- PROMPT:
Read the data and repeat it in full, exactly.

==== RECORDS TO PROCESS

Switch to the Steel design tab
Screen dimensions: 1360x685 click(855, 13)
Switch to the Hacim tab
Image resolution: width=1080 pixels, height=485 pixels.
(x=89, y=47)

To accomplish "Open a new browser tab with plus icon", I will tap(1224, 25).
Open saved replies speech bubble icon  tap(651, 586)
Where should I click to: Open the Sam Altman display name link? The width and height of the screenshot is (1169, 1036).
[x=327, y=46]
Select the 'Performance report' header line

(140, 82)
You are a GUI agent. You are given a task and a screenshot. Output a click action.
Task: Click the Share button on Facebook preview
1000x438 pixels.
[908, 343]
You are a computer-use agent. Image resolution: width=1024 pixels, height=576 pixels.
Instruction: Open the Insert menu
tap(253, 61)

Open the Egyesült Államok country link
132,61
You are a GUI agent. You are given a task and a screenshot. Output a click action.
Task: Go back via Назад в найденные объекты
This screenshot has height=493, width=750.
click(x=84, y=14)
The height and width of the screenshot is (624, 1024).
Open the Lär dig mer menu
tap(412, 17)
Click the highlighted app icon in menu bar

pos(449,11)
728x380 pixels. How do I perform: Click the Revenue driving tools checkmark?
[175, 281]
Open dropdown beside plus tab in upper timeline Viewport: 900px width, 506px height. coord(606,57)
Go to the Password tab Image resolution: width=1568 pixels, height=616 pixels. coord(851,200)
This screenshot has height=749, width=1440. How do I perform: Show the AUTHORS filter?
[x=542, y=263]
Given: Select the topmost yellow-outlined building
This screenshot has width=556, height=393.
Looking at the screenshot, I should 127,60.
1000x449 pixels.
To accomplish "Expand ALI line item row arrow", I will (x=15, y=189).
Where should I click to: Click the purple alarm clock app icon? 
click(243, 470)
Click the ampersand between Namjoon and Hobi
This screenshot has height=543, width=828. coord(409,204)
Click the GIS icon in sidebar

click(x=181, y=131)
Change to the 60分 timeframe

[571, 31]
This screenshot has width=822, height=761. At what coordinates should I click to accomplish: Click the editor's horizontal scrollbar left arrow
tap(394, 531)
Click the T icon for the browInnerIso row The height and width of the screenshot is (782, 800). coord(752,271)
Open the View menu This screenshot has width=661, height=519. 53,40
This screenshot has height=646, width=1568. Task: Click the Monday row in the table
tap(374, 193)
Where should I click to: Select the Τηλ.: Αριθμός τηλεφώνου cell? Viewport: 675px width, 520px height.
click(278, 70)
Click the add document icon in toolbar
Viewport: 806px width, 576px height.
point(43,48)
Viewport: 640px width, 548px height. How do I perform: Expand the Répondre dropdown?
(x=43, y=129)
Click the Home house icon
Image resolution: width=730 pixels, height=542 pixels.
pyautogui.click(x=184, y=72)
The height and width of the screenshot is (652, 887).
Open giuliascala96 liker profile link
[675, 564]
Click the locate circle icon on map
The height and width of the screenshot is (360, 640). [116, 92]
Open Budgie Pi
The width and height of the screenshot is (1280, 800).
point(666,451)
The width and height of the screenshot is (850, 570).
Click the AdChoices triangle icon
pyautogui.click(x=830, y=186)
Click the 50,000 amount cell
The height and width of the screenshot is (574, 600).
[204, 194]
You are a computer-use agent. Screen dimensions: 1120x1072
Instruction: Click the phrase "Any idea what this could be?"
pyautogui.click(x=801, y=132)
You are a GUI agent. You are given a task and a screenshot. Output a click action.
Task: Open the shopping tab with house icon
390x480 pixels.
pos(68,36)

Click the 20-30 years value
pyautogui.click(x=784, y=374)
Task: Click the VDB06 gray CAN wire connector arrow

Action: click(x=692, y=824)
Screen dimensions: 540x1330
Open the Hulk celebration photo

========

- ANSWER BOX:
Switch to the Steel design tab
Screen dimensions: 1360x685 click(855, 13)
Switch to the Hacim tab
Image resolution: width=1080 pixels, height=485 pixels.
(x=89, y=47)

To accomplish "Open a new browser tab with plus icon", I will tap(1224, 25).
Open saved replies speech bubble icon  tap(651, 586)
Where should I click to: Open the Sam Altman display name link? The width and height of the screenshot is (1169, 1036).
[x=327, y=46]
Select the 'Performance report' header line

(140, 82)
You are a GUI agent. You are given a task and a screenshot. Output a click action.
Task: Click the Share button on Facebook preview
1000x438 pixels.
[908, 343]
You are a computer-use agent. Image resolution: width=1024 pixels, height=576 pixels.
Instruction: Open the Insert menu
tap(253, 61)

Open the Egyesült Államok country link
132,61
You are a GUI agent. You are given a task and a screenshot. Output a click action.
Task: Go back via Назад в найденные объекты
This screenshot has height=493, width=750.
click(x=84, y=14)
The height and width of the screenshot is (624, 1024).
Open the Lär dig mer menu
tap(412, 17)
Click the highlighted app icon in menu bar

pos(449,11)
728x380 pixels. How do I perform: Click the Revenue driving tools checkmark?
[175, 281]
Open dropdown beside plus tab in upper timeline Viewport: 900px width, 506px height. coord(606,57)
Go to the Password tab Image resolution: width=1568 pixels, height=616 pixels. coord(851,200)
This screenshot has height=749, width=1440. How do I perform: Show the AUTHORS filter?
[x=542, y=263]
Given: Select the topmost yellow-outlined building
This screenshot has width=556, height=393.
Looking at the screenshot, I should 127,60.
1000x449 pixels.
To accomplish "Expand ALI line item row arrow", I will (x=15, y=189).
Where should I click to: Click the purple alarm clock app icon? 
click(243, 470)
Click the ampersand between Namjoon and Hobi
This screenshot has height=543, width=828. coord(409,204)
Click the GIS icon in sidebar

click(x=181, y=131)
Change to the 60分 timeframe

[571, 31]
This screenshot has width=822, height=761. At what coordinates should I click to accomplish: Click the editor's horizontal scrollbar left arrow
tap(394, 531)
Click the T icon for the browInnerIso row The height and width of the screenshot is (782, 800). coord(752,271)
Open the View menu This screenshot has width=661, height=519. 53,40
This screenshot has height=646, width=1568. Task: Click the Monday row in the table
tap(374, 193)
Where should I click to: Select the Τηλ.: Αριθμός τηλεφώνου cell? Viewport: 675px width, 520px height.
click(278, 70)
Click the add document icon in toolbar
Viewport: 806px width, 576px height.
point(43,48)
Viewport: 640px width, 548px height. How do I perform: Expand the Répondre dropdown?
(x=43, y=129)
Click the Home house icon
Image resolution: width=730 pixels, height=542 pixels.
pyautogui.click(x=184, y=72)
The height and width of the screenshot is (652, 887).
Open giuliascala96 liker profile link
[675, 564]
Click the locate circle icon on map
The height and width of the screenshot is (360, 640). [116, 92]
Open Budgie Pi
The width and height of the screenshot is (1280, 800).
point(666,451)
The width and height of the screenshot is (850, 570).
Click the AdChoices triangle icon
pyautogui.click(x=830, y=186)
Click the 50,000 amount cell
The height and width of the screenshot is (574, 600).
[204, 194]
You are a computer-use agent. Screen dimensions: 1120x1072
Instruction: Click the phrase "Any idea what this could be?"
pyautogui.click(x=801, y=132)
You are a GUI agent. You are given a task and a screenshot. Output a click action.
Task: Open the shopping tab with house icon
390x480 pixels.
pos(68,36)

Click the 20-30 years value
pyautogui.click(x=784, y=374)
Task: Click the VDB06 gray CAN wire connector arrow

Action: click(x=692, y=824)
Screen dimensions: 540x1330
Open the Hulk celebration photo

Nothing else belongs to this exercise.